WHAT YOU WILL DO
Write out each line below exactly as it appears.

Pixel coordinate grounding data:
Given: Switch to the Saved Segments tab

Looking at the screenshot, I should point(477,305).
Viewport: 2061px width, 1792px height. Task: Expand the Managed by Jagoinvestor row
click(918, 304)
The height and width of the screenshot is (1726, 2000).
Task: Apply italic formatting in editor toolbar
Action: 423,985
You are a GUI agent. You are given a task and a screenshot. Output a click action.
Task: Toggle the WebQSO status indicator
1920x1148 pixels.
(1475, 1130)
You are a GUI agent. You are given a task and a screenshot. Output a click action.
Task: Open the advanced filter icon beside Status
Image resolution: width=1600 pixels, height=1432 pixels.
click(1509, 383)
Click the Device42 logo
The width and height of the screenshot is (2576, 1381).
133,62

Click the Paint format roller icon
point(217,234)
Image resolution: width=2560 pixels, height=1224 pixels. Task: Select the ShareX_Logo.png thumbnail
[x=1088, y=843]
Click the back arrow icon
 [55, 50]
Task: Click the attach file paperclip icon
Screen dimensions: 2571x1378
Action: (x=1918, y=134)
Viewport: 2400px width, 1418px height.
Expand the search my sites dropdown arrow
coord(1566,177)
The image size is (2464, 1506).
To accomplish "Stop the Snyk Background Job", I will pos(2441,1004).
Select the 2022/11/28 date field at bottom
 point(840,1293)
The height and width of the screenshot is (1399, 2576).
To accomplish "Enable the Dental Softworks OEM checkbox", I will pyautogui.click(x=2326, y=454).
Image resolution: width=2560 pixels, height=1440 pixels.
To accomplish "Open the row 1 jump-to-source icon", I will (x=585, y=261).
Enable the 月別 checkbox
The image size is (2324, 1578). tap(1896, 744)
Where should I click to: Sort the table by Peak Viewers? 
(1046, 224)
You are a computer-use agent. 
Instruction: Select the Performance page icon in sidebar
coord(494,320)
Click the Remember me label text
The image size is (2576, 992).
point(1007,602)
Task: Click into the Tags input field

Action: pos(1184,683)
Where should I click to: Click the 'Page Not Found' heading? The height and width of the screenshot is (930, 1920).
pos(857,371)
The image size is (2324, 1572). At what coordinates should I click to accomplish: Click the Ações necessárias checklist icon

REPLY
Given: Switch to the Saved Segments tab

Looking at the screenshot, I should point(477,305).
Viewport: 2061px width, 1792px height. Task: Expand the Managed by Jagoinvestor row
click(918, 304)
The height and width of the screenshot is (1726, 2000).
Task: Apply italic formatting in editor toolbar
Action: 423,985
You are a GUI agent. You are given a task and a screenshot. Output a click action.
Task: Toggle the WebQSO status indicator
1920x1148 pixels.
(1475, 1130)
You are a GUI agent. You are given a task and a screenshot. Output a click action.
Task: Open the advanced filter icon beside Status
Image resolution: width=1600 pixels, height=1432 pixels.
click(1509, 383)
Click the Device42 logo
The width and height of the screenshot is (2576, 1381).
133,62

Click the Paint format roller icon
point(217,234)
Image resolution: width=2560 pixels, height=1224 pixels. Task: Select the ShareX_Logo.png thumbnail
[x=1088, y=843]
Click the back arrow icon
 [55, 50]
Task: Click the attach file paperclip icon
Screen dimensions: 2571x1378
Action: (x=1918, y=134)
Viewport: 2400px width, 1418px height.
Expand the search my sites dropdown arrow
coord(1566,177)
The image size is (2464, 1506).
To accomplish "Stop the Snyk Background Job", I will pos(2441,1004).
Select the 2022/11/28 date field at bottom
 point(840,1293)
The height and width of the screenshot is (1399, 2576).
To accomplish "Enable the Dental Softworks OEM checkbox", I will pyautogui.click(x=2326, y=454).
Image resolution: width=2560 pixels, height=1440 pixels.
To accomplish "Open the row 1 jump-to-source icon", I will (x=585, y=261).
Enable the 月別 checkbox
The image size is (2324, 1578). tap(1896, 744)
Where should I click to: Sort the table by Peak Viewers? 
(1046, 224)
You are a computer-use agent. 
Instruction: Select the Performance page icon in sidebar
coord(494,320)
Click the Remember me label text
The image size is (2576, 992).
point(1007,602)
Task: Click into the Tags input field

Action: pos(1184,683)
Where should I click to: Click the 'Page Not Found' heading? The height and width of the screenshot is (930, 1920).
pos(857,371)
The image size is (2324, 1572). At what coordinates should I click to accomplish: Click the Ações necessárias checklist icon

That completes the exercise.